SDS adds to mass as well as charge of the protein , to have the

separation only on the basis of molecular wt. after adding SDS the q/m

of all prots should be equal and as SDS also adds to molec. wt. of prot also, we should be able to get the original molecular wt. by comparing its mobility with that of a known sample molecular wt.

 

In SDS PAGE we use sodium dodecyl sufate to make the ratios of q/m s of two diff peptides nearly equal still keeping the difference between them the same. This tells that this ration is only important here... why???

 

 

I think the difference in the displacements of the two peps in the gel depends only of the ration of their q/ms. What is its expression???

 

DON'T mind Yggdrasil, if u r here...

 

Shrei

[Nashyboyo]

The mass/charge ratio is what separates proteins of different sizes. I can't think of the formula. The bigger the protein the more SDS associates with it thus more charge.
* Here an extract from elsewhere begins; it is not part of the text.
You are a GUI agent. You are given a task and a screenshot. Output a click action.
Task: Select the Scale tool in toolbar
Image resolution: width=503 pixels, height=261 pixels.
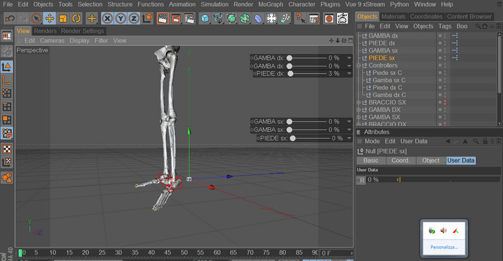tap(63, 18)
More charge gives more mobility towards the anode and away from the cathode.

[2810712]

thnx for reply

 

we can't make definite statements about mol.wt.s of proteins without a formula...

 

 

 

 

hrushikesh

[Bluenoise]

we can't make definite statements about mol.wt.s of proteins without a formula...

hrushikesh

 

You also can't make one with a formula. Electrophoresis is a very variable form of measurement. Each run will go sligtly different due to the many factors involved that you really can't account for.

 

I'll give you the formula, but I don't really care to explain it, since it's fairly useless anyways.

 

ZeE = fu

 

The only way to make a real comparison is to run a set of proteins of standard weight along side your samples. Then estimate.

 

Alternatively you could plot the distance vs time fit it to this formula. However it is ONLY good for samples run on the same gel at the same time.

 

logM = a - bx

 

M= mass of protein.

x= distance travelled

a,b are constants individual to every gel.

 

enjoy.

[Nashyboyo]

Yeah that's right. You have to construct a calibration curve using the ladder to estimate the Mr of the protein(s).

[2810712]

Thanks for those formulae...today its fairly hard to understand and estimate

the errors so as to get correct forumula... and as the errors are variable with gels it seems fairly useless.

 

 

hrushikesh

[Yggdrasil]

In order to get an accurate molecular weight determination of a protein, you generally will not rely on only one technique. Proteins will often run at a different location on the gel than predicted for various reasons, so molecular weight calculation from SDS-PAGE can often be misleading. However, in addition to SDS-PAGE which measures the molecular weight of the denatured protein, techniques such as analytical gel filtration or analytical ultracentrifugation are used to measure the molecular mass of your protein in its native state, and can provide independent confirmation of the molecular mass determined using SDS-PAGE. However, if you just need a quick confirmation that your protein is of the correct size, SDS-PAGE provides a reasonable estimate of molecular weight.

[Bluenoise]

Or as always when in doubt just do mass spec. Though you should have a very pure sample

[2810712]

that helped frndz, informative... thanks alot.

 

 

 

hrushikesh

[Run]

The separating difference by SDS-PAGE is because of friction effects.

the proteins are separated in a mass dependent manner. If a constant force (F) would be applied on the proteins the low molecular mass (m) proteins would have a higher acceleration (a = F/m) compared to the high molecular mass proteins. However, not only the acceleration but also the force applied on the SDS coated proteins is mass dependent, since high molecular mass proteins carry more negative charged SDS (sodium dodecyl sulfate) (ratio 1.4:1). This results in a same velocity for all the different proteins. However, counting for the friction effects contributed by the gel, the heavy proteins are delayed more compared to the small proteins resulting in a mass dependent separation.